A high school football coach is leading the jurors who will decide if a concert promoter is liable in the death of Michael Jackson.
The jury in the five-month-long trial has worked only about seven hours since deliberations began Thursday afternoon, since they took Monday off. They return to court Tuesday.
Jackson’s mother and children contend AEG Live is responsible for the pop icon’s death because it negligently hired, retained or supervised the doctor convicted in his death.
Jackson died of an overdose of the surgical anesthetic propofol, which Dr. Conrad Murray told investigators he was using to treat the singer’s insomnia so he could rest for rehearsals. Murray is set to be released from jail later this month after serving two years for involuntary manslaughter.
The death happened just days before Jackson’s comeback tour — promoted and produced by AEG Live — was set to debut in London in the summer of 2009.
Question No. 1
The 12 jurors must first answer the question: Did AEG Live hire Murray? The company’s lawyers contend Jackson chose Murray, who had treated him for three years as a family physician, but Jackson lawyers argue the promoters chose to negotiate their own contract with the doctor so they could control him.
A so-called “smoking gun” e-mail sent by AEG Live Co-CEO Paul Gongaware 11 days before Jackson died said, “We want to remind (Murray) that it is AEG, not MJ, who is paying his salary. We want to remind him what is expected of him.”
The Jacksons also point to a television interview soon after Jackson died in which AEG Live CEO Randy Phillips said AEG Live “hired” Murray.
If jurors say yes to the hiring question, then deliberations turn to the questions of negligence. Were AEG Live executives negligent in dealing with Murray and did their negligence contribute significantly to Jackson’s death?
AEG Live lawyers argue they had no way of knowing that Murray — licensed to practice in four states and never sued for malpractice — was a risk to Jackson. The singer was a secretive drug addict who kept even his closest relatives in the dark about his use of propofol to sleep, they contend.
Jackson lawyers contend the company’s agreement with Murray created a medical conflict of interest that led him to break his Hippocratic Oath to do no harm. Murray, who was $1 million in debt, was pressured to deliver the risky treatments or else possibly lose the $150,000 monthly salary, they argue.
Executives ignored a series of warning signs that Jackson was at risk in his last weeks, including deteriorating health that included weight loss, inability to perform his trademark dances or remember lyrics to his standard songs, and paranoia, the Jacksons argue.
A sleep expert testified that the nightly propofol infusions robbed Jackson of vital REM sleep, which caused the deterioration.
Blame and damages
If jurors reach a decision that AEG Live is liable, then they’ll consider other questions to determine how much in damages the promoter must pay Katherine, Prince, Paris and Blanket Jackson.

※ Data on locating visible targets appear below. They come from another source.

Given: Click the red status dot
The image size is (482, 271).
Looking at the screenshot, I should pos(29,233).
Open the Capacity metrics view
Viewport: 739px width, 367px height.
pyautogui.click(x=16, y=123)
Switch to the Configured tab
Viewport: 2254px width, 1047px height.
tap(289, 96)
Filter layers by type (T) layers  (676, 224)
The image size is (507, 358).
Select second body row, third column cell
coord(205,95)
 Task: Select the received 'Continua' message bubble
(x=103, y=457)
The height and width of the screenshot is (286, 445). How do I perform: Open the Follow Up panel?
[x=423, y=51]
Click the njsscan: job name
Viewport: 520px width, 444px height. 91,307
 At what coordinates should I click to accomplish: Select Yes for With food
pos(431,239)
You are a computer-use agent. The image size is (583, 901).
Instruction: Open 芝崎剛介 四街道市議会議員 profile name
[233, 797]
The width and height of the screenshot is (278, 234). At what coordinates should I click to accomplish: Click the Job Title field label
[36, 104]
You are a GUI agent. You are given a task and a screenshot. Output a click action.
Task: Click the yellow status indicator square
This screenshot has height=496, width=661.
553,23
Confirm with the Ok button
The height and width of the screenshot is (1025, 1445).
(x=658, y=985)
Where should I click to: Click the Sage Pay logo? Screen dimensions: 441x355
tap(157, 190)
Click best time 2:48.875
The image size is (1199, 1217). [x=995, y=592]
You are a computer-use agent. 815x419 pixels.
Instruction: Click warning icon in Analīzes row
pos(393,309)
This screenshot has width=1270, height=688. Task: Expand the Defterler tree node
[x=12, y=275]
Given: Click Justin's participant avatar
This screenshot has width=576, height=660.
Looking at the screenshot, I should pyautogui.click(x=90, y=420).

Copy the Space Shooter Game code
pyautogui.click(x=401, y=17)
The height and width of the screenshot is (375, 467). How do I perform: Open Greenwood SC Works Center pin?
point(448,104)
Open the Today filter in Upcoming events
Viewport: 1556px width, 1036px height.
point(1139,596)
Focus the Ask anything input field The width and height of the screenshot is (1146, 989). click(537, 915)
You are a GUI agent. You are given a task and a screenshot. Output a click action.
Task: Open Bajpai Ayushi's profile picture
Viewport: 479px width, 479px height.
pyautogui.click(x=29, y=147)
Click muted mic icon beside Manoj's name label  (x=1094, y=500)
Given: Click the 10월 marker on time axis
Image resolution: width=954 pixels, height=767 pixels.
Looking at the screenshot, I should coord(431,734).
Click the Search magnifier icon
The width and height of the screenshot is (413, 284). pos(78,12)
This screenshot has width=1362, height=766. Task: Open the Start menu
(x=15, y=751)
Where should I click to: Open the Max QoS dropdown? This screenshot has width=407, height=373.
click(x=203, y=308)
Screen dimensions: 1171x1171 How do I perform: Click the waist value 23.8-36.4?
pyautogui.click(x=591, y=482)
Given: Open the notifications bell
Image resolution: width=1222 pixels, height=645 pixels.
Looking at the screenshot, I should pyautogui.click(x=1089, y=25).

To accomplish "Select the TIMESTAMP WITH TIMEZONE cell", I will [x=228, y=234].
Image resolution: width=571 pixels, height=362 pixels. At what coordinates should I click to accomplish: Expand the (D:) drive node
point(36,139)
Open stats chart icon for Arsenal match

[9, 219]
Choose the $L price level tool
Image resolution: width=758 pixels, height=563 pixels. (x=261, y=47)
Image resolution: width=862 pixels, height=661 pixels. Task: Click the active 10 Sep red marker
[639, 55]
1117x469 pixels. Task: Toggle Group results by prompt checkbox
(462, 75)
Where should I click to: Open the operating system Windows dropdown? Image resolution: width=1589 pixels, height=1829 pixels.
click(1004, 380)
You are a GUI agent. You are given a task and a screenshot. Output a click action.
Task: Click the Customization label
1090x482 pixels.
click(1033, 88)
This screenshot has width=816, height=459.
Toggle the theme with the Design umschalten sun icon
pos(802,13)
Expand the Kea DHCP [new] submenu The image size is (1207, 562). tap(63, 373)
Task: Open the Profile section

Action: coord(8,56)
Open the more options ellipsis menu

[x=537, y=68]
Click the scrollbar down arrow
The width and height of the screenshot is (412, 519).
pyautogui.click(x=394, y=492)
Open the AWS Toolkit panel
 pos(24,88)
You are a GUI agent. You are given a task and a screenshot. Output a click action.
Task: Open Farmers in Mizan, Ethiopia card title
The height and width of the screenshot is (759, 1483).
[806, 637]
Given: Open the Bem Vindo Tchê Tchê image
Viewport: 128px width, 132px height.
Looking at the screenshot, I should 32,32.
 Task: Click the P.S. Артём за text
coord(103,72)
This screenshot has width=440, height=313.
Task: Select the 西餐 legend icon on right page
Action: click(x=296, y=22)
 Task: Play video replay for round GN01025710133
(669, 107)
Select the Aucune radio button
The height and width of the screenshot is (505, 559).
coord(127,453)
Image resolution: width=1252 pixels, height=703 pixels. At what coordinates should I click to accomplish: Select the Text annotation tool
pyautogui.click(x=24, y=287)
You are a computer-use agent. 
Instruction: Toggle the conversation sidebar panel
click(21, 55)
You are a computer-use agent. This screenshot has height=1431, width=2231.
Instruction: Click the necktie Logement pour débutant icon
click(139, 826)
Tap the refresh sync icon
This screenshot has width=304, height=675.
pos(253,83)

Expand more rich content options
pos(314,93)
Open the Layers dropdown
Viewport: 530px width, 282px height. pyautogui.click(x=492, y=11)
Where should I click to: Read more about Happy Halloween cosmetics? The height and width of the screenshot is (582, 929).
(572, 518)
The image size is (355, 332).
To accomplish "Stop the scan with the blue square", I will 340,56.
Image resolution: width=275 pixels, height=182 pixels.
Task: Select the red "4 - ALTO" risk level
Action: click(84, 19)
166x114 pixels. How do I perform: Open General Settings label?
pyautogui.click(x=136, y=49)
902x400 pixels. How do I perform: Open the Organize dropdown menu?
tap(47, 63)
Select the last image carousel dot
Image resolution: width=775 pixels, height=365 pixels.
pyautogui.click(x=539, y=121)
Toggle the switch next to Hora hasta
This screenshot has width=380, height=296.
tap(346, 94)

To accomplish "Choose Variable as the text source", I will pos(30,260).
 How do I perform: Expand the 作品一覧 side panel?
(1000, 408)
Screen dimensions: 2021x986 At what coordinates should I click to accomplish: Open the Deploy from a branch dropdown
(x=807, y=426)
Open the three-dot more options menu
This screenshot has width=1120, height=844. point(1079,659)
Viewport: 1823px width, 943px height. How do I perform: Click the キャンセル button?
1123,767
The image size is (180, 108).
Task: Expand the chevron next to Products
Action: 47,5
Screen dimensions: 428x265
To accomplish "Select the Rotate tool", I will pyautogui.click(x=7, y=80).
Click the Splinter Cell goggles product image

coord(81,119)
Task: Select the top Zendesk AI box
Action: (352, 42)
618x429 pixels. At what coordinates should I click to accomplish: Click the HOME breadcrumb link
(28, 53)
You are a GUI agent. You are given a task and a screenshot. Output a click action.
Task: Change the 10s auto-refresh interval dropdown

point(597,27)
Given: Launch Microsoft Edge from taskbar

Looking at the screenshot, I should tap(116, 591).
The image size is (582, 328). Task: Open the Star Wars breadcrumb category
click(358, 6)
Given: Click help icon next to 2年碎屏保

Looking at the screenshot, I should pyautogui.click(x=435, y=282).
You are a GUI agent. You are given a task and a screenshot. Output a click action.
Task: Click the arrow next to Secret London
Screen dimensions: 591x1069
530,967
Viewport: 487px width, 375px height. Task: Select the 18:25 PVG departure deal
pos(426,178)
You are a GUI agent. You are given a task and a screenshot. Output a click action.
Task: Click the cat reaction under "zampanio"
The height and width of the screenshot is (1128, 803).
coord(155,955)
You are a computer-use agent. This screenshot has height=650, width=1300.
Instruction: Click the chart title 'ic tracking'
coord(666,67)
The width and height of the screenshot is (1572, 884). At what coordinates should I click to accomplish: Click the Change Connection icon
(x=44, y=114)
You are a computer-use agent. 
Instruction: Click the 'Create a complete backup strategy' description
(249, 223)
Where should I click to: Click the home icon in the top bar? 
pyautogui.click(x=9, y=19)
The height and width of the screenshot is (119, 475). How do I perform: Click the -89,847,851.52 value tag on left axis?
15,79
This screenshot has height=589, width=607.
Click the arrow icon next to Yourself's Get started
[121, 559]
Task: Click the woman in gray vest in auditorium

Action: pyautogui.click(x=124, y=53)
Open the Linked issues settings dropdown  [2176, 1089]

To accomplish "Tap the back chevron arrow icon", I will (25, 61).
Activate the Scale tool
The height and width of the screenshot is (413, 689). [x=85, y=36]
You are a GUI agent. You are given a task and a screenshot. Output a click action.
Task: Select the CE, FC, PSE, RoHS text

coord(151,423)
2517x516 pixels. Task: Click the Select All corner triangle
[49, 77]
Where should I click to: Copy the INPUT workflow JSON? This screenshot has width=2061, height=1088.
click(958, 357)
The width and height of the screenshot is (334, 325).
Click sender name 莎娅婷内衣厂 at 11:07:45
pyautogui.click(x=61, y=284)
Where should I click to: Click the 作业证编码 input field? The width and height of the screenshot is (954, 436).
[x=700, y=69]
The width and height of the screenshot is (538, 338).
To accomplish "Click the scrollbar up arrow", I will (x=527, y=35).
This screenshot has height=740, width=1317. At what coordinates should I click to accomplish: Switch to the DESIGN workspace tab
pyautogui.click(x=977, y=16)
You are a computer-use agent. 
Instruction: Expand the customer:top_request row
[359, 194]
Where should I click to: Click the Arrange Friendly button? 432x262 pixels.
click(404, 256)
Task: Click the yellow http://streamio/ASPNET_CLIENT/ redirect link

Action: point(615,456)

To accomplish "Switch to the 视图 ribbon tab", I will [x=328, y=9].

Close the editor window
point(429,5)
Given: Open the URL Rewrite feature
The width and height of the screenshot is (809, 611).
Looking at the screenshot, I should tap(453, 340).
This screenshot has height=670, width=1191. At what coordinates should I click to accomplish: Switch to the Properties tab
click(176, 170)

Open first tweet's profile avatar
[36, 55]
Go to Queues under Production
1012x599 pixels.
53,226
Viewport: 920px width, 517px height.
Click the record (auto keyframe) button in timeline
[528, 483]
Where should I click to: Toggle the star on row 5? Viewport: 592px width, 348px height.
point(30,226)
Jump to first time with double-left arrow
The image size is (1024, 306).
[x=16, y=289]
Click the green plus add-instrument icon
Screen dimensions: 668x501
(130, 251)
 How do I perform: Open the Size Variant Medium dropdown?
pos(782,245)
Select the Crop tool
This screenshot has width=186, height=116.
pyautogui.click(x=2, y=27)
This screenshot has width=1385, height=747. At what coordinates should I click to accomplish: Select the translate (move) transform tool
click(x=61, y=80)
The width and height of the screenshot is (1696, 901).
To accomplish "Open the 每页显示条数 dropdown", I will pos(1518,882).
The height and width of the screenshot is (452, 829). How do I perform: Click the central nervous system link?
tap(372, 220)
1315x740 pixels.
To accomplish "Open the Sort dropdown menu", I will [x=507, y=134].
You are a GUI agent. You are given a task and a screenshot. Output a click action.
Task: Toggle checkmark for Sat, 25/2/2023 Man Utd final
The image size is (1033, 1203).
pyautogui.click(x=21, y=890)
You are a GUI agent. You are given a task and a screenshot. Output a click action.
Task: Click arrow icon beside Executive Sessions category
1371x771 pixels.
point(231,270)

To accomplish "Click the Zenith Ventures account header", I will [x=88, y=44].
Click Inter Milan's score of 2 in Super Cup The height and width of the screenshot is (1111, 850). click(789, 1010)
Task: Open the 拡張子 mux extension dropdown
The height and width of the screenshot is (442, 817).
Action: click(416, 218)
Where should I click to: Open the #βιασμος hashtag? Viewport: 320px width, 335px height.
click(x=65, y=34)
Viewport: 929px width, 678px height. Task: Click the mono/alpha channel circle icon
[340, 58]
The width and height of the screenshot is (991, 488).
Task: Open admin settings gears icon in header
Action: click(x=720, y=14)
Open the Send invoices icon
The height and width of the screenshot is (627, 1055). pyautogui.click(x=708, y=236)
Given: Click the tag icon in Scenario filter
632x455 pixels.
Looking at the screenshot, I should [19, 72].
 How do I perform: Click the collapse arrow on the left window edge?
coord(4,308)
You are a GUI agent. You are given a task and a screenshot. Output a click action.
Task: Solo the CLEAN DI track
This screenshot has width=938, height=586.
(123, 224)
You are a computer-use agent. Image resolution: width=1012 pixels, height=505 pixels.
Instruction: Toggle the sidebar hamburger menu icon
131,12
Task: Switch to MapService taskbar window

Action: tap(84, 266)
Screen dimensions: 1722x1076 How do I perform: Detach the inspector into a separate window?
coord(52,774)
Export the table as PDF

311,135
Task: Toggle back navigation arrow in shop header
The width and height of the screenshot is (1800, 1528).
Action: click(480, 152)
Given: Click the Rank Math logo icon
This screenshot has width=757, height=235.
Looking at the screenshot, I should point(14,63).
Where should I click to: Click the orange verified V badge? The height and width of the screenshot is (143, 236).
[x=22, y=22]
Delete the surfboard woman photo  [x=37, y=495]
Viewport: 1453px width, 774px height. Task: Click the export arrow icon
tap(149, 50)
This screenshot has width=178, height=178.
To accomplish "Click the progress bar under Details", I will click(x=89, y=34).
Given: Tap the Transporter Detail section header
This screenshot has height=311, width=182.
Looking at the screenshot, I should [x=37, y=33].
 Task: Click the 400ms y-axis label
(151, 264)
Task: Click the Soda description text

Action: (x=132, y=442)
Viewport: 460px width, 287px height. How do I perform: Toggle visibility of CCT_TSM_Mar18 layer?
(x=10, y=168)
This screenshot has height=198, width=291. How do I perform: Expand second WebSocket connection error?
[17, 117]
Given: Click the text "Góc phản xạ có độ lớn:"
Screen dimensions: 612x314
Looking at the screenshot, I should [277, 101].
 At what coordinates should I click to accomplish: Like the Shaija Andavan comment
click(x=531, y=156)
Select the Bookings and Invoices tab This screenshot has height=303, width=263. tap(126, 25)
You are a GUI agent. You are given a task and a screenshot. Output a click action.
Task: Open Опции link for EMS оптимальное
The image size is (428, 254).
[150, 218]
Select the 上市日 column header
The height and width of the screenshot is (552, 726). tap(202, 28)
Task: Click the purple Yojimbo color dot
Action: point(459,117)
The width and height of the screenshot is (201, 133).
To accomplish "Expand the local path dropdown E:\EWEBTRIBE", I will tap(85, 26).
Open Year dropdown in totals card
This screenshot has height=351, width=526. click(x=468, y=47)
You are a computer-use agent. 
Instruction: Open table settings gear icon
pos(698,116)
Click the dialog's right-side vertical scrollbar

Jackson lead lawyer Brian Panish suggested a range between $1 billion and $2 billion to replace the earnings lost by Jackson’s death at age 50 and the non-economic — or personal — damages from the loss of a father and son.
The damage award, however, would be reduced by the percentage of blame jurors decide Michael Jackson shares in his death. The Jackson lawyer suggested in closing arguments Thursday that they assigned 20% of the liability to Jackson.
Jurors appeared engaged and entertained through 21 weeks of the trial, which included dramatic testimony by Jackson’s mother, son and former wife. Several jurors even applauded at the end of testimony by famed choreographer-director Kenny Ortega.
Their first notes to the judge Friday indicated that Juror No. 6 had been chosen as presiding juror — or foreman. He is a high school physical education teacher who heads to the football field after each day of court to coach a team.
They also asked for 12 copies of the written contract AEG Live sent to Murray, a copy of the “This Is It” film — which documents Jackson’s last rehearsals — and a DVD player.
A Jackson lawyer suggested outside of court that it would be a good sign for his side If deliberations last more than a few days — since it indicates jurors have moved past the key initial questions.
Camera’s will be in the courtroom when a verdict is read. Los Angeles County Superior Court Judge Yvette Palazuelos approved the network’s request last week to televise the closing arguments and verdict. She refused a request in April to allow cameras in court for the opening and testimony phase.